Nikolaus Berndt, PhD
Institute of Biochemistry, Charité - Universitätsmedizin Berlin
Nikolaus Berndt is CSO at Doppelganger and leads a systems medicine research group at Charité - Universitätsmedizin Berlin. His research team performs metabolic and biophysical analysis, and simulations in systems medicine.
Jan Detmers, PhD
Doppelganger Biosystem GmbH, Berlin
Jan Detmers is a multi-omics scientist and VP of Precision Medicine at Doppelganger. His team supports pharmaceutical and biotech companies in translational science and clinical study bioanalysis using proteomics-based fluxomics.
Thomas Hankemeier, PhD
Leiden University
Thomas Hankemeier has been full professor of Analytical BioSciences at the LACDR at Leiden University since 2004, where he is principal investigator for the Analytical BioSciences and Metabolomics group. His research is aimed at innovative analytical tools for metabolomics-driven systems biology in personalized health strategies.

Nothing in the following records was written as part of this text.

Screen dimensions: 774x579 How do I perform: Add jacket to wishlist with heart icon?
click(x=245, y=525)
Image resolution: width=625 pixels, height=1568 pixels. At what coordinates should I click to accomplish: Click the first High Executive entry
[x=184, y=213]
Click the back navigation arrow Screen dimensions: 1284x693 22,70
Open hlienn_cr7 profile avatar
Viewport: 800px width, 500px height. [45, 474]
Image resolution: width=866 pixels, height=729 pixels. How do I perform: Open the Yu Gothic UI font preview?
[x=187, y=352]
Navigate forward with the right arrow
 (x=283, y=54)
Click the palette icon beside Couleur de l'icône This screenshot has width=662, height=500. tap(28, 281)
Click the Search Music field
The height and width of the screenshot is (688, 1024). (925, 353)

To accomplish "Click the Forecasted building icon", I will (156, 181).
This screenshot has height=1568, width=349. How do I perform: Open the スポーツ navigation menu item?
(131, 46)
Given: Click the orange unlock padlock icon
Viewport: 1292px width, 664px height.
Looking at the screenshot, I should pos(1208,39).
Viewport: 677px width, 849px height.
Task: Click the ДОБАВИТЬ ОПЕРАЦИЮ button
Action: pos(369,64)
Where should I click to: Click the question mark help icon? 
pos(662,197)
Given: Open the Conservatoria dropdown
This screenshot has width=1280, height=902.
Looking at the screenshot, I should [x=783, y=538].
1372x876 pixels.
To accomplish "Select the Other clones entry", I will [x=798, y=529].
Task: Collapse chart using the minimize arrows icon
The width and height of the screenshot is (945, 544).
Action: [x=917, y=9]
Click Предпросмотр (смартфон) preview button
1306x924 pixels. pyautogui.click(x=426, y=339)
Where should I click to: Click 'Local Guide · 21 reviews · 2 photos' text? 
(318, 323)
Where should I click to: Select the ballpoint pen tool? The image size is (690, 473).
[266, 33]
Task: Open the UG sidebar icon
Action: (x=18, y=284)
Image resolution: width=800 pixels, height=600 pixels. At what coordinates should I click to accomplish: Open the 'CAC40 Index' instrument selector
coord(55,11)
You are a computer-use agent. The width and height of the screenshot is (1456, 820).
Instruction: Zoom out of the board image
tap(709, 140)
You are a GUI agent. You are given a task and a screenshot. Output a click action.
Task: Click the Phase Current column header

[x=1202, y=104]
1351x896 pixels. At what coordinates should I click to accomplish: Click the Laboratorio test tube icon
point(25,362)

Chronic haloperidol treatment leads to an imbalance of synaptic excitation and inhibition of D1-MSN neurons, presented by Bruno Manadas Haloperidol is a strong antipsychotic and has high efficacy against the positive symptoms of Schizophrenia, however no efficacy against negative or cognitive symptoms has been proven. Although dopamine D2 receptor blockade can be achieved within hours after haloperidol administration, the onset of action is delayed by weeks. Using proteomic analysis and whole-cell patch-clamp recordings of the striatum of mice chronically exposed to HA, we demonstrate a possible mechanism by which haloperidol may be contributing to its beneficial long-term therapeutic effect. |
Introducing the ZenoTOF 7600 system; revealing new perspectives for biomarkers research, presented by Heather Chassaing, SCIEX In this presentation, we will introduce the ZenoTOF 7600 System. It combines two new innovations, the first is the Zeno trap which enhances the quality and intensity of MS/MS spectra allowing the detection and characterization of low level metabolites. The second is the choice of an alternative fragmentation technology Electron Activated Dissociation (EAD), to achieve greater depths in structural elucidation and isomer differentiation. We will discuss how by combining these two new technologies we can answer the challenging questions encountered in metabolomic workflows. |
Functional proteomics in discovery and translational medicine - part 1, presented by Nikolaus Berndt In part 1 of this 2-part session, we’ll look at SWATH-based metabolic profiling of cells and tissue samples. You will learn about the benefits of using QSM (quantitative system metabolism) technology for animal model characterization, functional classification and disease stratification. |
Functional proteomics in discovery and translational medicine - part 2, presented by Jan Detmers In part 2 of this 2-part session, we’ll look at deep metabolic profiling in oncology, immunology, neurology, metabolic disorders and toxicology. You will learn about the latest QSM case studies in preclinical science and clinical trial support. |
Robust and ultra-sensitive bioanalysis using the SCIEX 7500 system, presented by Jack Steed, SCIEX In this presentation, we will cover the analysis of glucosylsphingosine (GluSPH) and galactosylsphingosine (GalSPH) in cerebral spinal fluid, highlighting the sensitivity increase achieved with the SCIEX 7500 system when compared with the SCIEX Triple Quad 6500+ system. We’ll also see how increased sensitivity allows for a smaller volume of cerebral spinal fluid to be used for analysis, increasing the number of assays that can be performed using a single sample. Finally, we’ll discover the high levels of robustness available when using the SCIEX 7500 system over 1,500 plasma sample injections. |
Metabolomics for translational drug research and strategies for personalized health, presented by Thomas Hankemeier In this presentation several approaches and examples of the use of metabolomics for translational drug research are presented. Different analytical methods will be presented, and how these can be used for prevention. |